Rose then drove me round the Didsbury streets where she hung out with Inspiral Carpets and the then-unknown Oasis in the early 1990s, pointing out the pub they’d all gather at on a Sunday after larging it all weekend. She wistfully recalled how Liam, “who was going out with my mate at the time, would walk home from the pub down this street on a Sunday, with no shoes on”.
Rose is as passionate about the people behind the stories she tells as she is the music. Our tour was running late but she suddenly did a U-turn as she couldn’t miss checking in on Mr Sifter, owner of the fabulous old secondhand record shop mentioned in Shakermaker by Oasis (“Mr Sifter sold me songs when I was just 16”). “I just need to check he’s been OK in lockdown … God, I hope the shop is still open!” It is, but it’s been a struggle. She often pops in on Noel and Liam’s mum, Peggy, too.

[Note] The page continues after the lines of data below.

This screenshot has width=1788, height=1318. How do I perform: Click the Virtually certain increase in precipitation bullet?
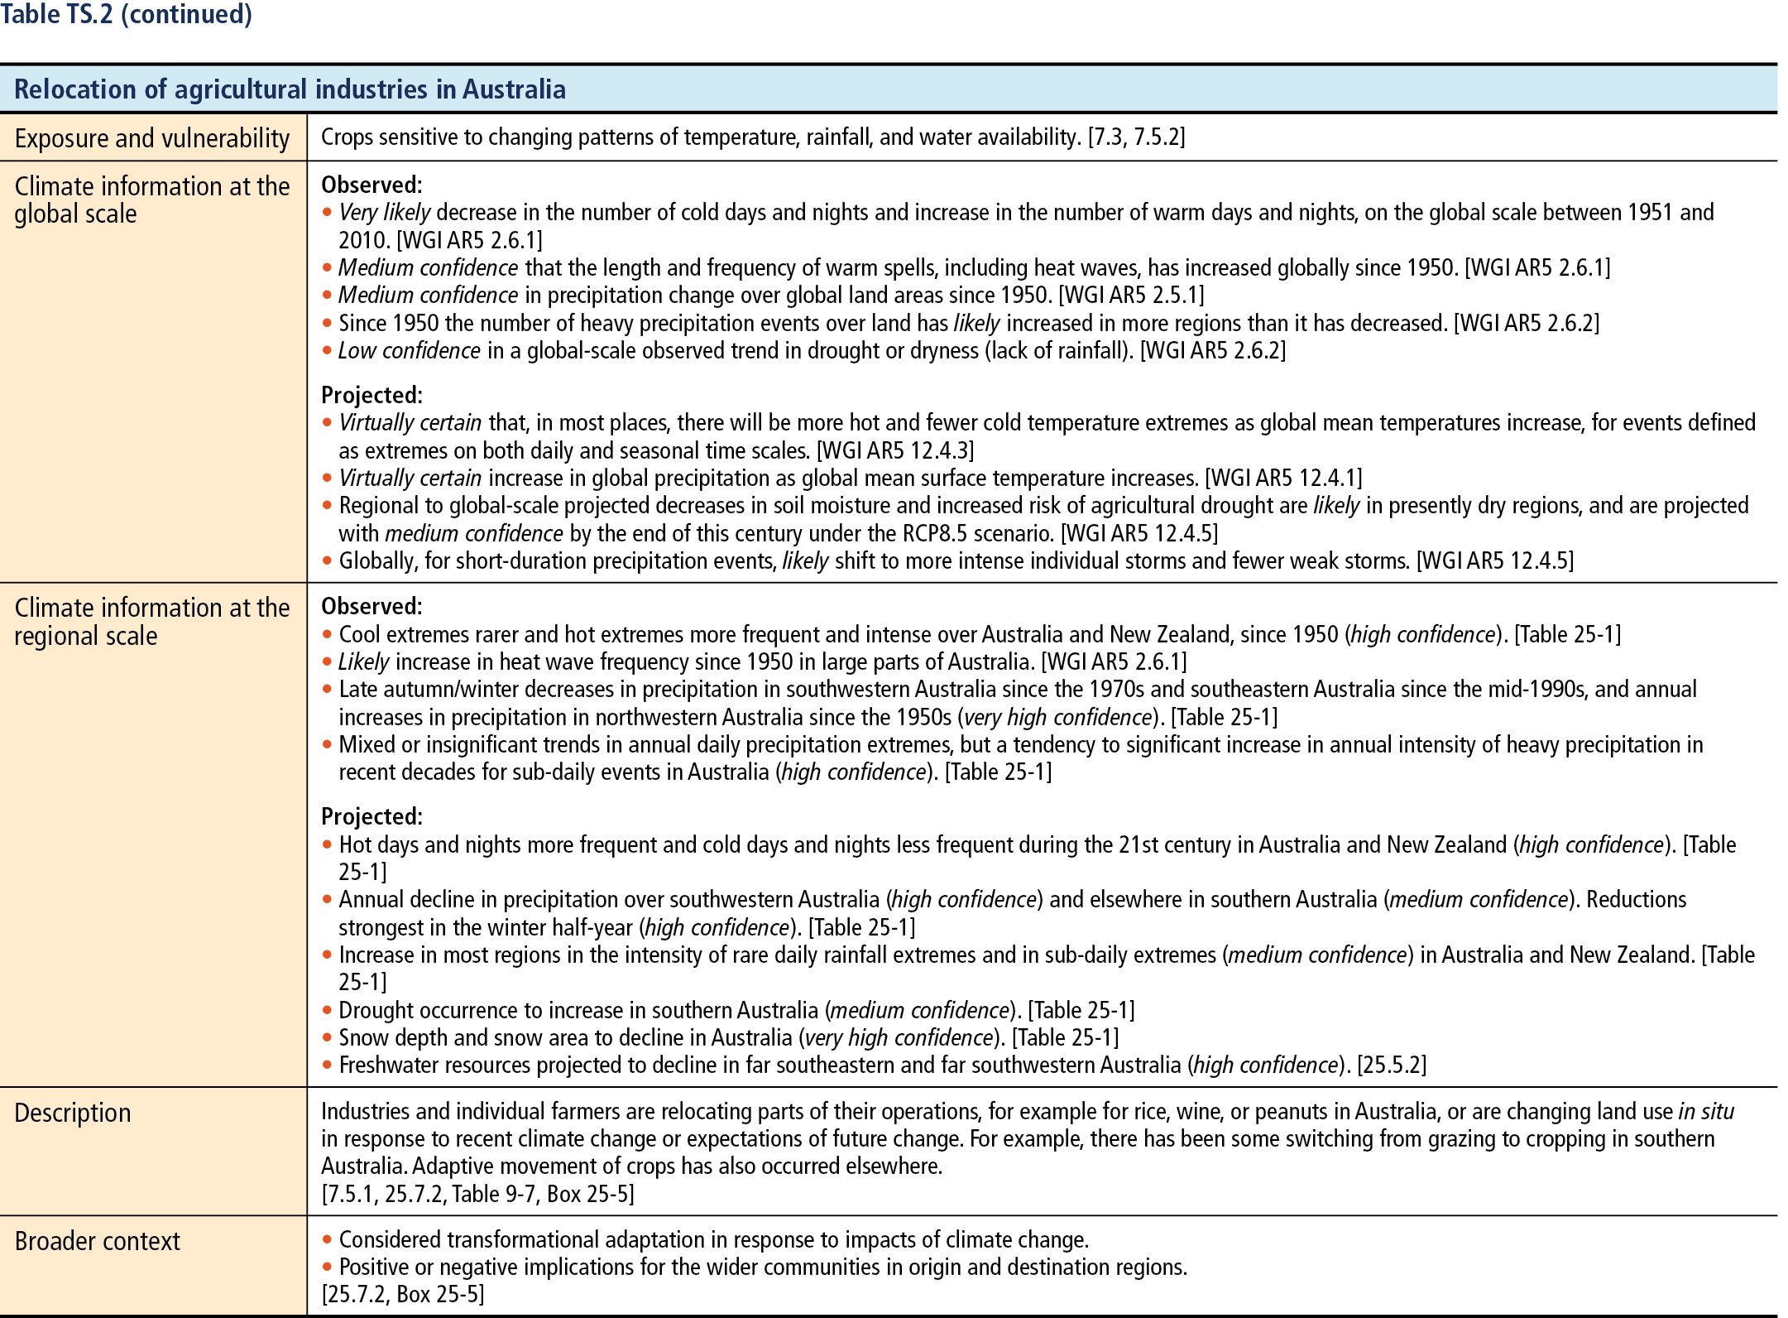click(x=842, y=478)
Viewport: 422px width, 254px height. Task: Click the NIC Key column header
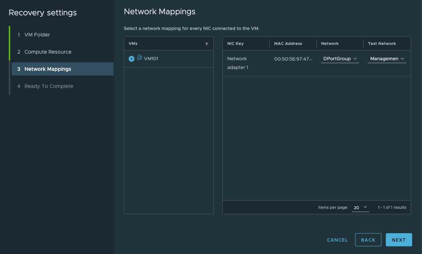pos(235,43)
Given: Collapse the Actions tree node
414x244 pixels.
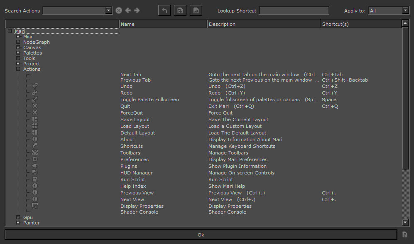Looking at the screenshot, I should coord(18,69).
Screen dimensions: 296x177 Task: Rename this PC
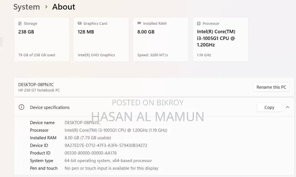pos(271,87)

The highlight of the tour was Salford Lads Club, featured in the famous photo on the 1986 Smiths album The Queen Is Dead. I didn’t know that the redbrick club was on the corner of the actual Coronation Street – or that that street even existed – but it’s probably why Morrissey, a Corrie connoisseur, chose the club for the photoshoot.
The biggest surprise, though, is the fascinating history behind its green doors. The club opened in 1903 and its Edwardian interior has hardly changed – the walls are covered in old photos and sporting prizes, and the original wooden floors have endured over a century of local boys (and girls since 1994) boxing, weightlifting and playing football and are still in place. As project manager Leslie Holmes showed us around the Tardis of a building, I could smell the history in its concert halls, billiards rooms and gyms – all sadly empty since the pandemic. The kids will be back in next week hopefully, and a visitors’ open day is scheduled for 25 July.

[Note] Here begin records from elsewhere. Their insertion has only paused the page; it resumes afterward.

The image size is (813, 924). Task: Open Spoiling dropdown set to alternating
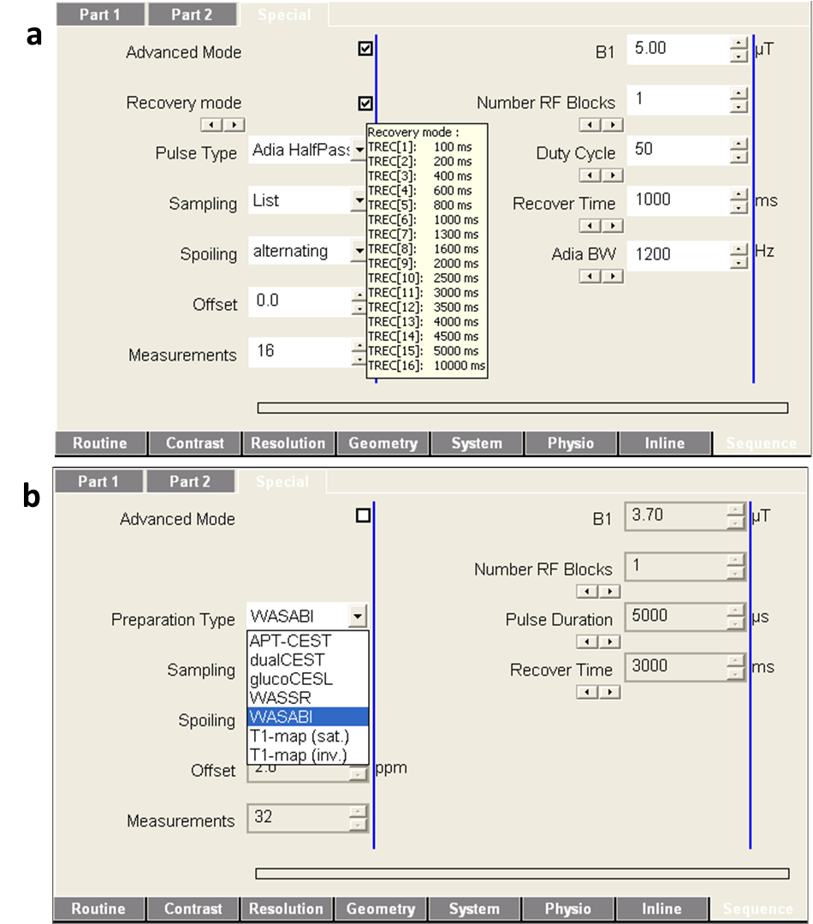click(359, 251)
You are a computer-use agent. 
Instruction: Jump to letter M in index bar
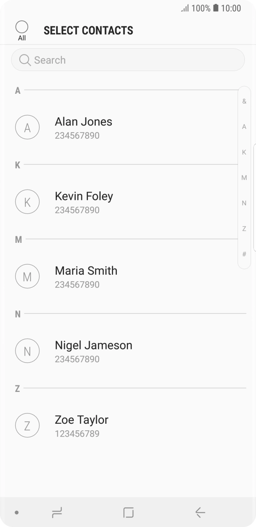(x=244, y=178)
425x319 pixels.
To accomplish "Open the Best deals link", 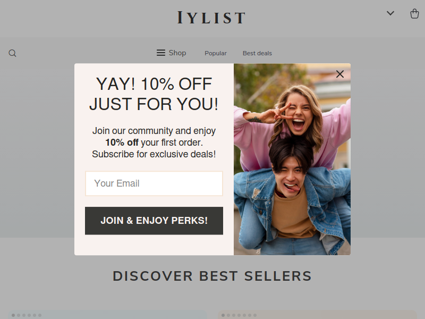I will click(x=257, y=53).
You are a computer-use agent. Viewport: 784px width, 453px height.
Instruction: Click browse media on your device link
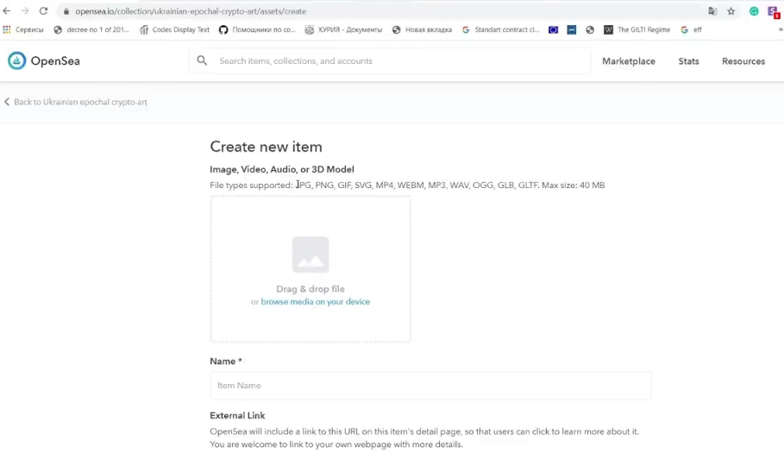coord(315,302)
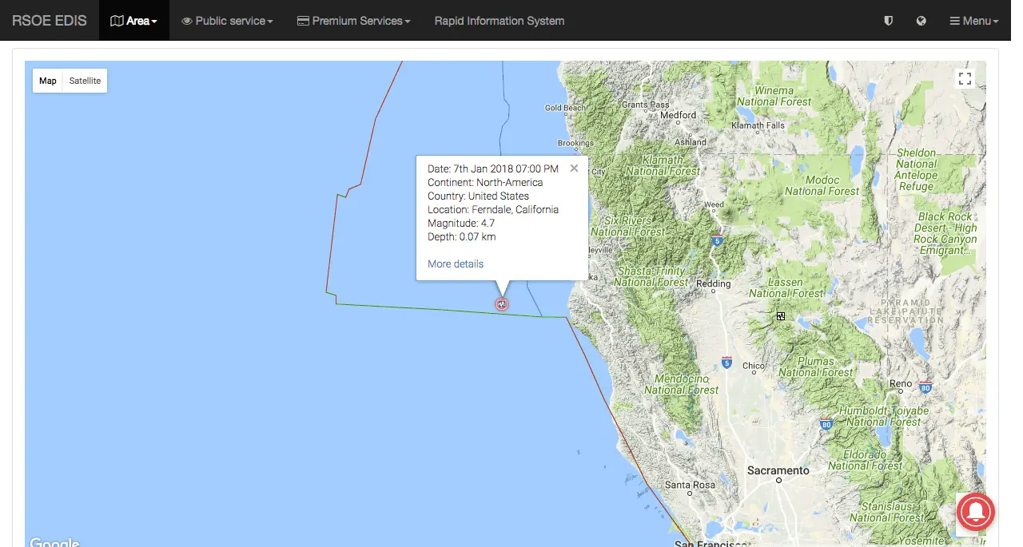Viewport: 1023px width, 547px height.
Task: Click the shield icon in the navbar
Action: [x=888, y=21]
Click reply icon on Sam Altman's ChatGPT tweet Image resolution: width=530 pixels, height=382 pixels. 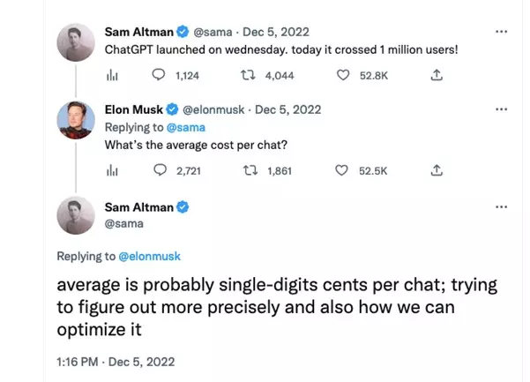[160, 76]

Given the global interest generated by the Smiths photograph, in 2004 Leslie had the brilliant idea of opening a Smiths Room, which has become a shrine, plastered with thousands of photos of fans from across the world posing like the band in front of the club. “This project has taken over my life in a way,” said Leslie. “I can’t think of many countries other than North Korea that I haven’t received a photo from.”
Where to stay
The shell of the Italian palazzo-style Free Trade Hall, once Manchester’s leading gig venue and the scene of (at least) two concerts that have become part of rock’n’roll folklore, now fronts the Edwardian hotel.
In June 1976 the Sex Pistols played the Lesser Free Trade Hall. There were only about 40 people in the audience, but legend has it that nearly all went on to form a hugely influential band or be involved in the music industry, including Morrissey, the Buzzcocks, Joy Division, Mark E Smith of the Fall, music writer Paul Morley and, of course, Tony Wilson.
A decade earlier, shortly after “deserting” his folk roots, Bob Dylan took to the Free Trade Hall stage with an electric guitar. It was all too much for one folkie in the audience, who famously screamed out “Judas!” at his idol. In response, Dylan told his band to play the next song “fucking loud!”
The concert halls have long gone but this remains the hotel of choice for many visiting musicians. The rooms (doubles from £129 room-only) are gorgeous, some with views over Manchester’s hotchpotch city centre.
The building has another, more significant historical connection. It was built on St Peter’s Field, the site of the 1819 Peterloo Massacre, when 18 people were killed in a cavalry charge as they gathered to demand electoral reform. The event led directly to the formation of this newspaper almost exactly 200 years ago, but that’s another brilliant story.